Professionele ruimte en professioneel statuut

De leraar beschikt over voldoende zeggenschap om, binnen de kaders van het onderwijskundig beleid van de school, zijn werk goed te kunnen doen. Over de afstemming tussen de professionele ruimte en het schoolbeleid worden in de school afspraken gemaakt, waarbij het duidelijk wordt hoe de zeggenschap van de leraar wordt georganiseerd.

Hierbij blijft de werkgever-werknemer relatie als zodanig overigens in stand. Het schoolbestuur blijft eindverantwoordelijk voor de kwaliteit van het onderwijs, voor het functioneren van de school en voor het personeelsbeleid. Wel wordt door het maken van de afspraken duidelijk dat de instructiemogelijkheid van de leidinggevende wordt begrensd door de basisprincipes van goed leraarschap die onderdeel zijn van een professionele standaard (zie hierna).

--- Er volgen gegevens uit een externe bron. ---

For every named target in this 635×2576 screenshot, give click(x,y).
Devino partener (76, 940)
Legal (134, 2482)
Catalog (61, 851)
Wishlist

De afspraken worden gemaakt in overleg tussen het schoolbestuur en de leraren, en worden verwoord in een professioneel statuut. Bij het maken van die afspraken wordt de professionele standaard van de beroepsgroep gerespecteerd.

Leraren kunnen in het professioneel statuut met hun bestuur afspreken dat de school een lerarenberaad kent. In dit gremium krijgt bedoelde zeggenschap over de hiervoor genoemde thema's dan een concretisering. Ook kunnen leraren met hun bestuur afspreken dat een vertegenwoordiging van leraren uit het beraad regelmatig overlegt met het bestuur of de leiding van de school.

Om het opstellen van en het werken met het professioneel statuut in de scholen te bevorderen, kunnen bij wijze van voorbeeld model-professioneel statuten worden opgesteld.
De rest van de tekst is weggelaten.